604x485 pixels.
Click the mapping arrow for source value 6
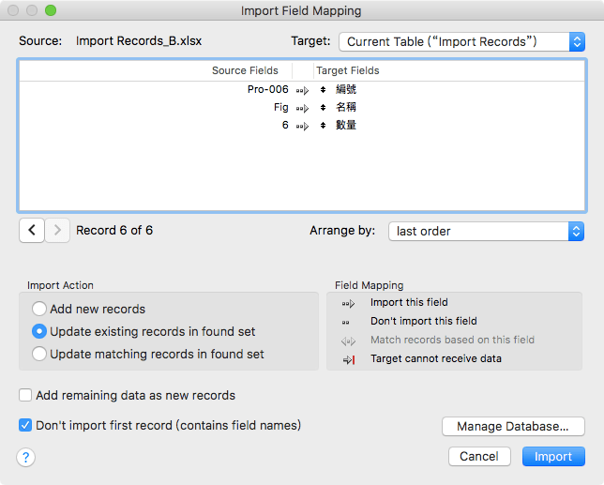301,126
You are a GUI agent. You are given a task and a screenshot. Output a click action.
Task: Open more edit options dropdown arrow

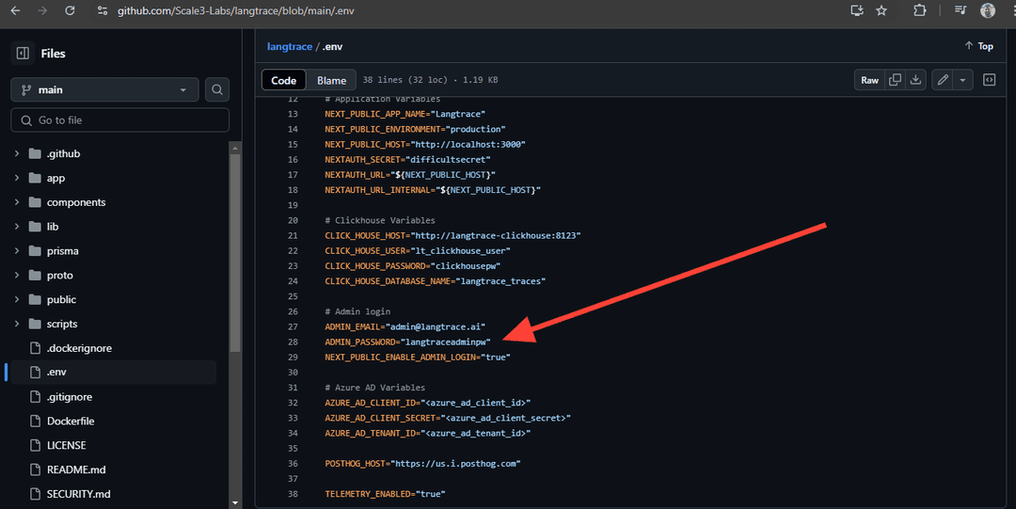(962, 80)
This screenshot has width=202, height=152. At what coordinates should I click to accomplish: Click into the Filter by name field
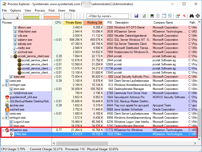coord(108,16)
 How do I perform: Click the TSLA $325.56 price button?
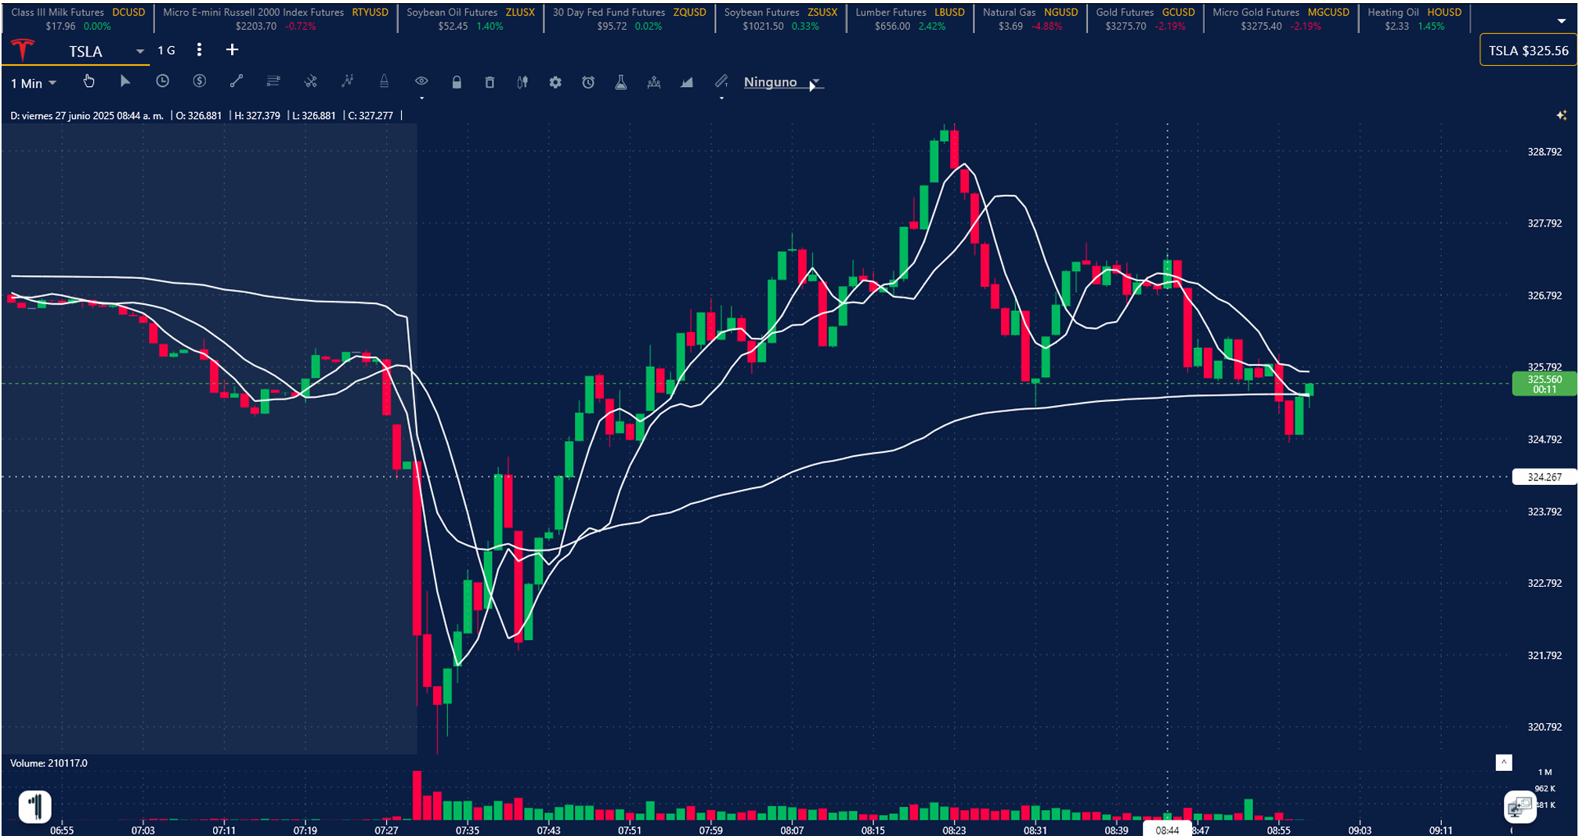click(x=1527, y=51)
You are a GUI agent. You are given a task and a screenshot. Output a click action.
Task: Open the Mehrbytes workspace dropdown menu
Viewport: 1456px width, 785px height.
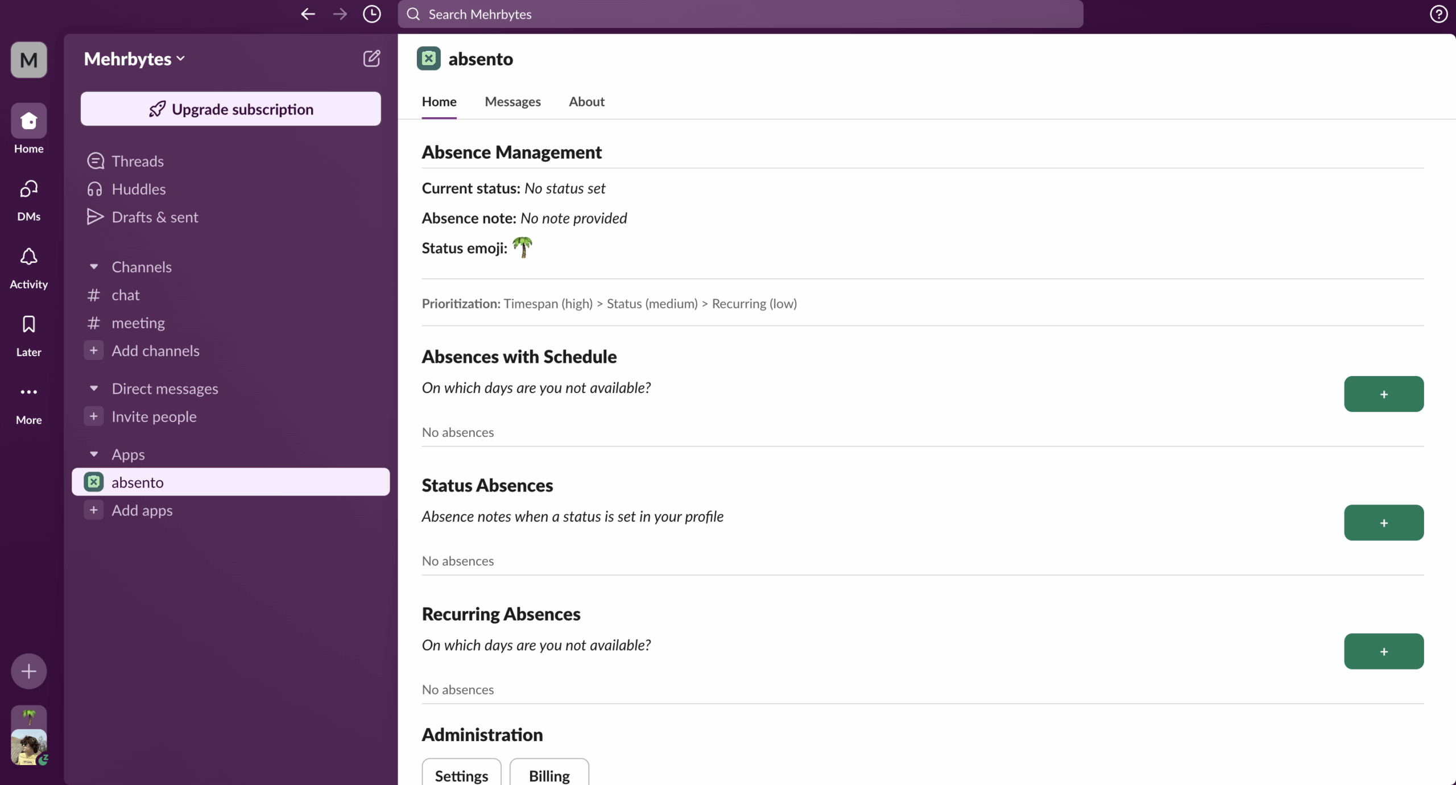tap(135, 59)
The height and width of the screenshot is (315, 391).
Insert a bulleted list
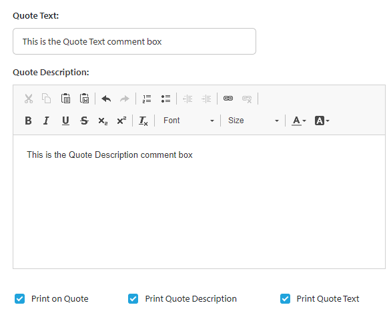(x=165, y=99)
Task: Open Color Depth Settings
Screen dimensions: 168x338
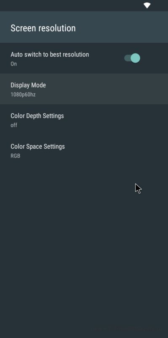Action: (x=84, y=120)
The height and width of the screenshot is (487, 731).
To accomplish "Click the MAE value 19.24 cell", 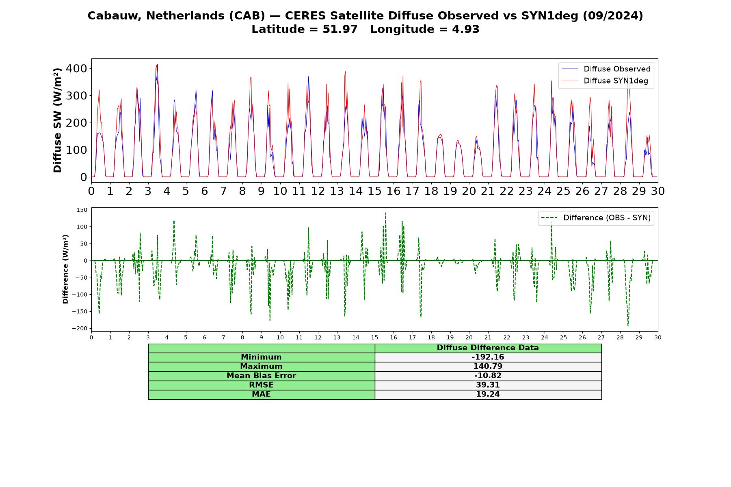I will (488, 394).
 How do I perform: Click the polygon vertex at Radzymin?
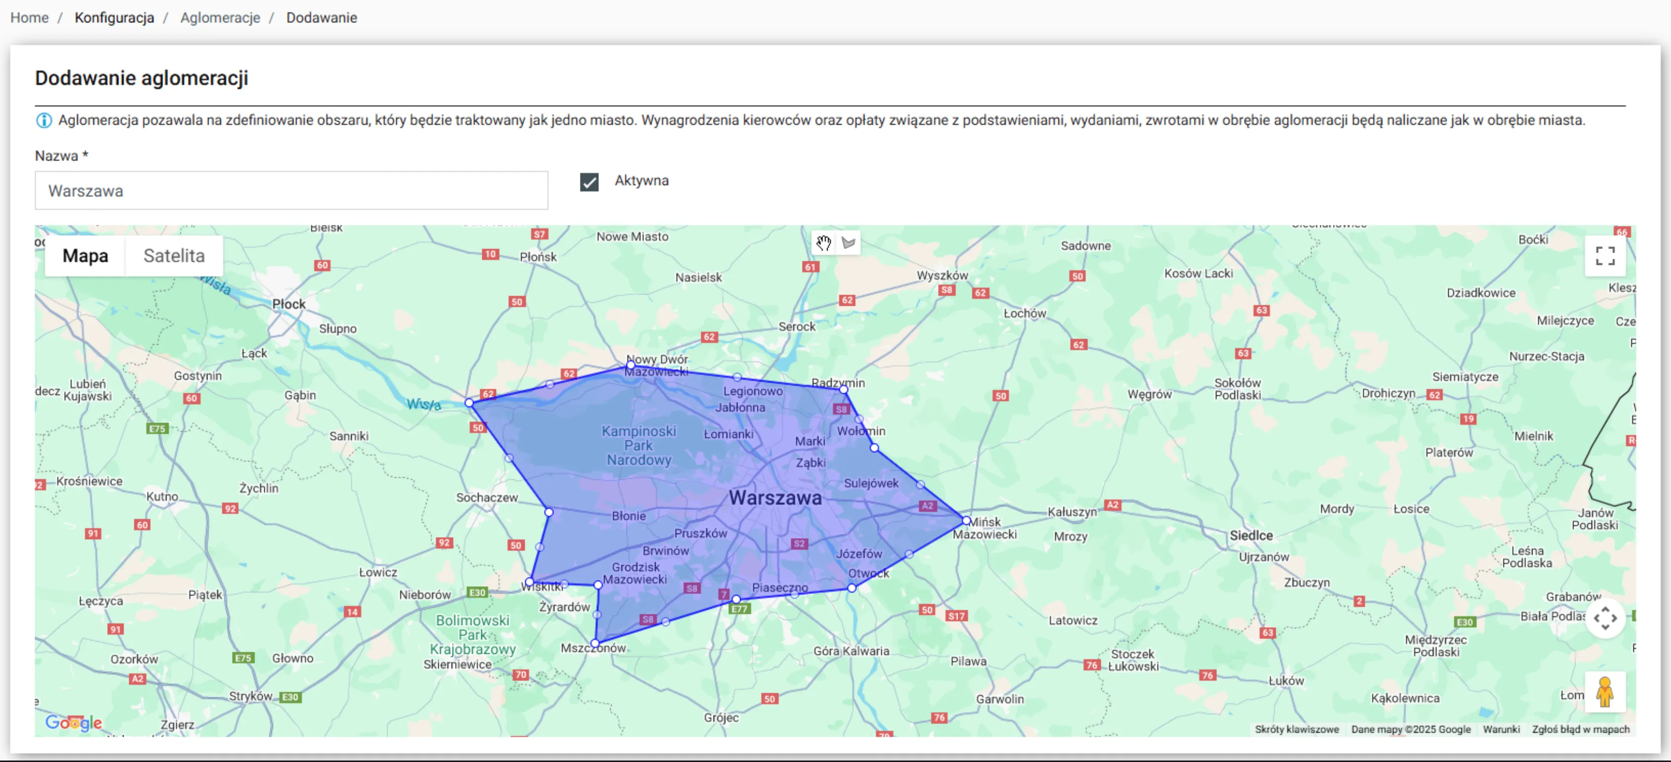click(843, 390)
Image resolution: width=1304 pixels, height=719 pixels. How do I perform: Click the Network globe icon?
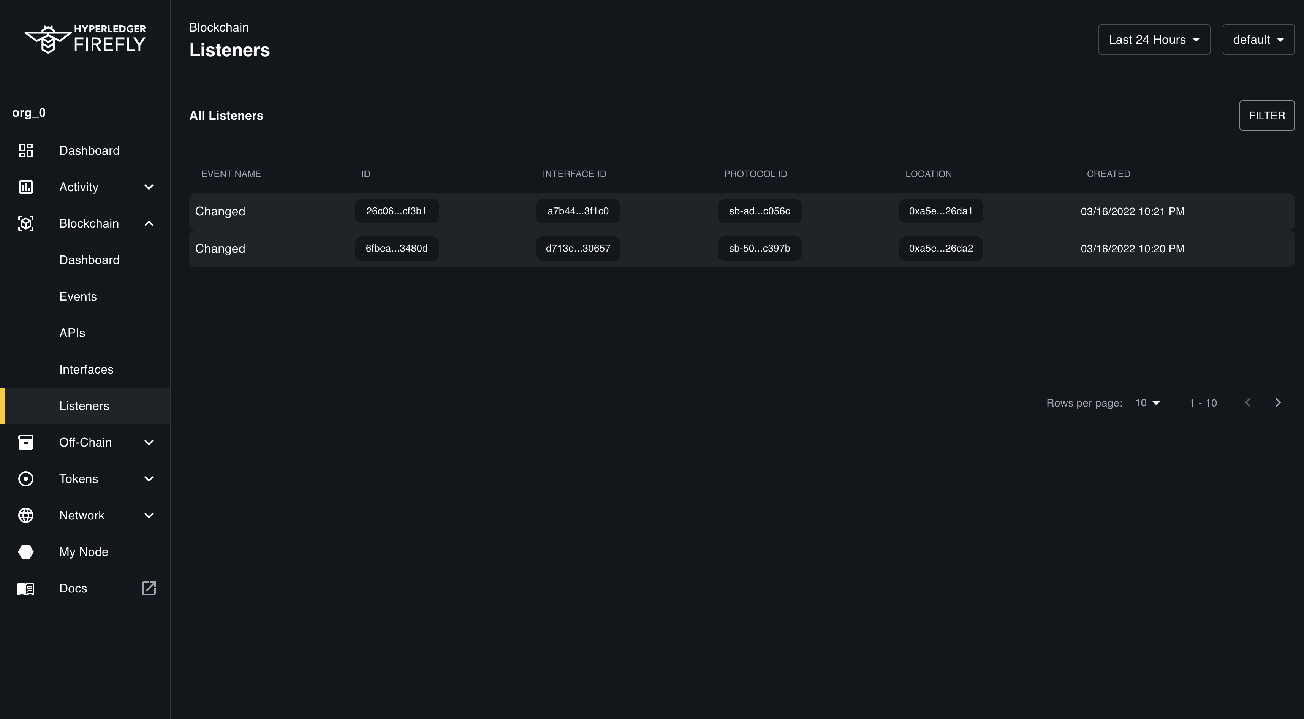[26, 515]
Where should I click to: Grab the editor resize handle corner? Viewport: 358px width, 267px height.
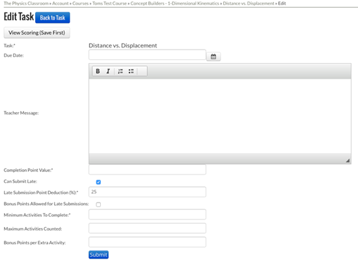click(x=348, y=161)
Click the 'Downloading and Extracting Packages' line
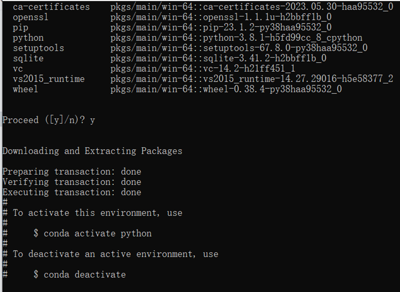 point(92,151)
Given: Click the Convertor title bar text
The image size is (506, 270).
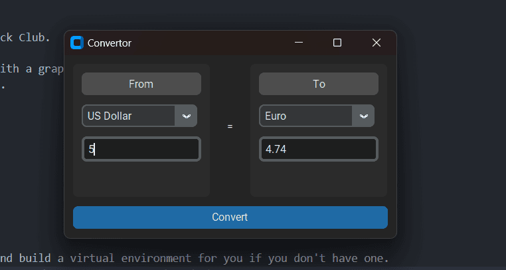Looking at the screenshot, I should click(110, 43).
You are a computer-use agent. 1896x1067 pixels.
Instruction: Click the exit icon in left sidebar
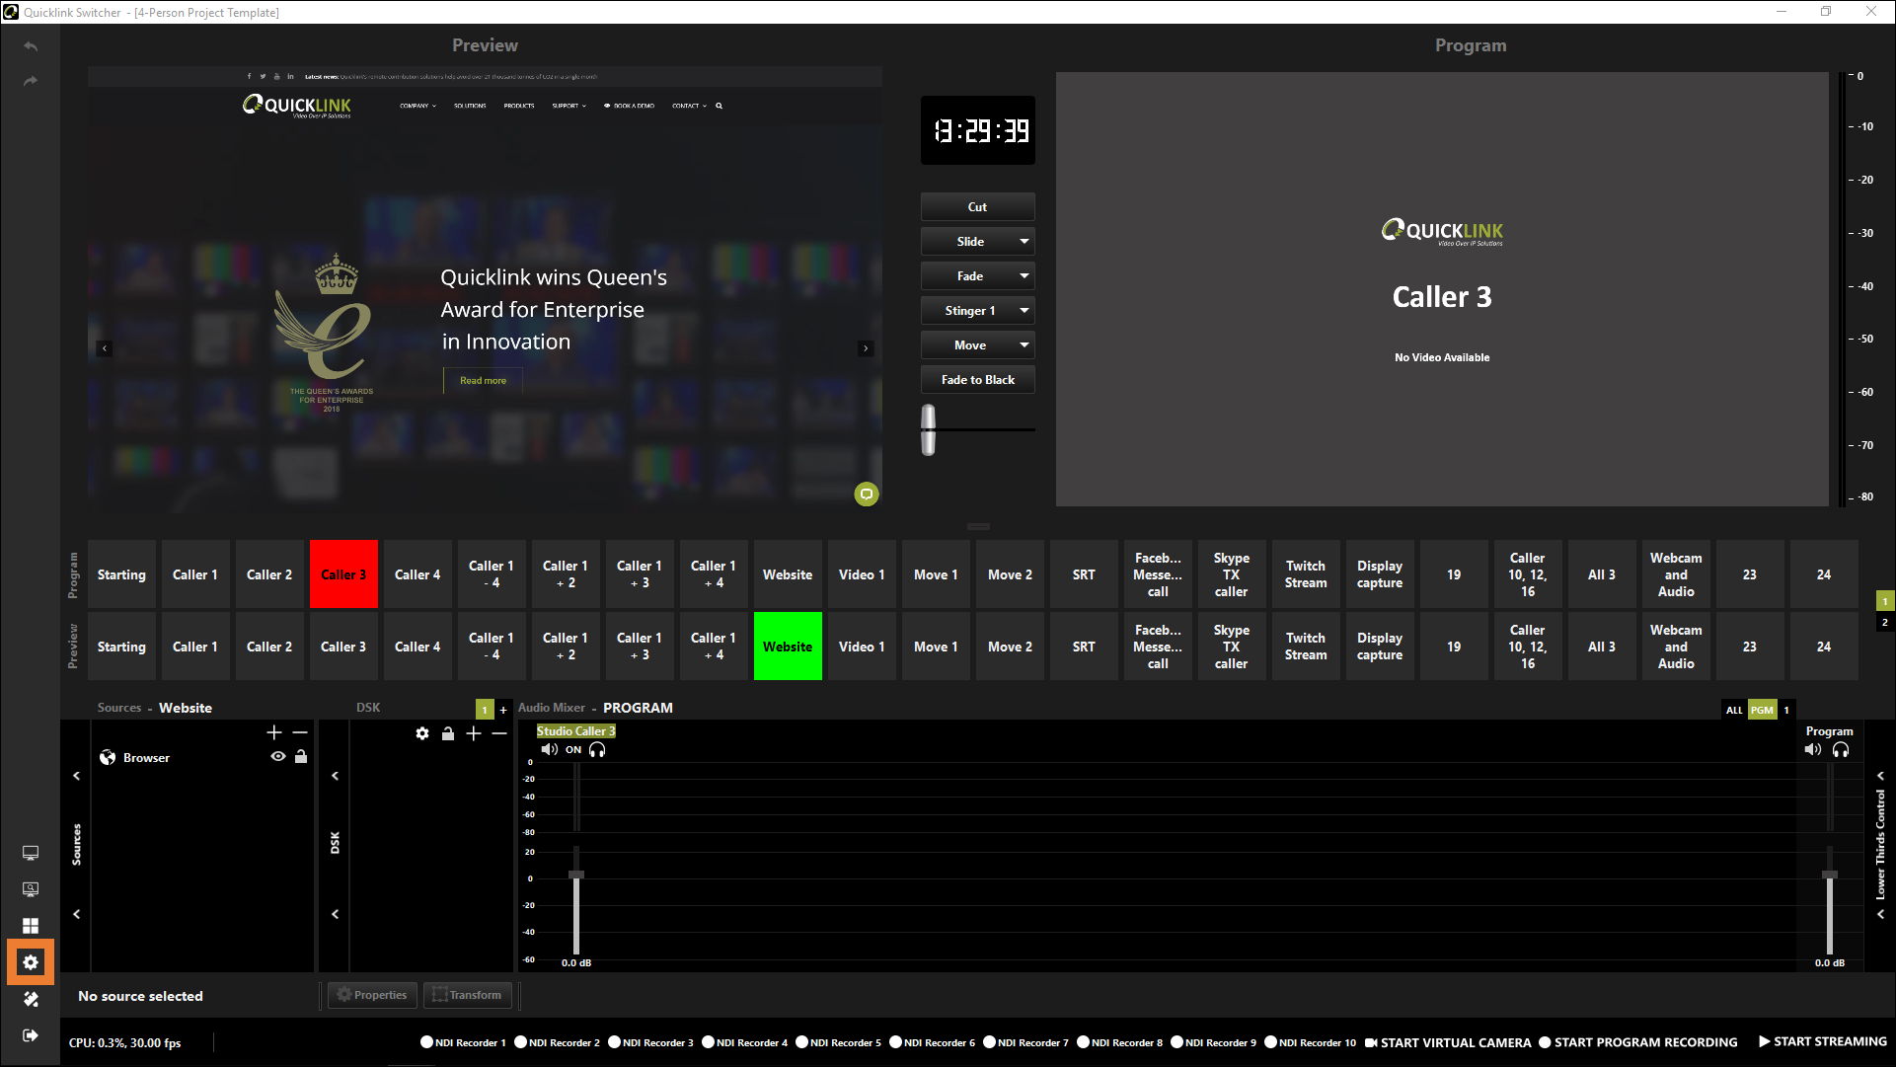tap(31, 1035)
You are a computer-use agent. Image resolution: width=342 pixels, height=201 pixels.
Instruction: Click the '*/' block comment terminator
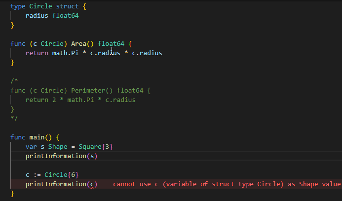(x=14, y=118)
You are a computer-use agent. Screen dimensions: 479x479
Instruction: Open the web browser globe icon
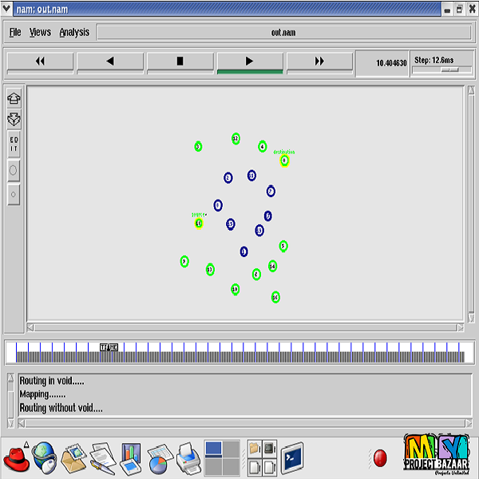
- - -
## WRITTEN TASK
Write out the data word for word, from the line containing "You are a computer-use agent. 1896x1067" to the last line, leaving out the pictures.

## ANSWER TO THIS TASK
You are a computer-use agent. 1896x1067 pixels.
Instruction: Click the exit icon in left sidebar
tap(31, 1035)
You are a computer-use agent. Image resolution: width=342 pixels, height=201 pixels.
Instruction: Click the '*/' block comment terminator
(x=14, y=118)
You are a computer-use agent. Screen dimensions: 479x479
Instruction: Open the web browser globe icon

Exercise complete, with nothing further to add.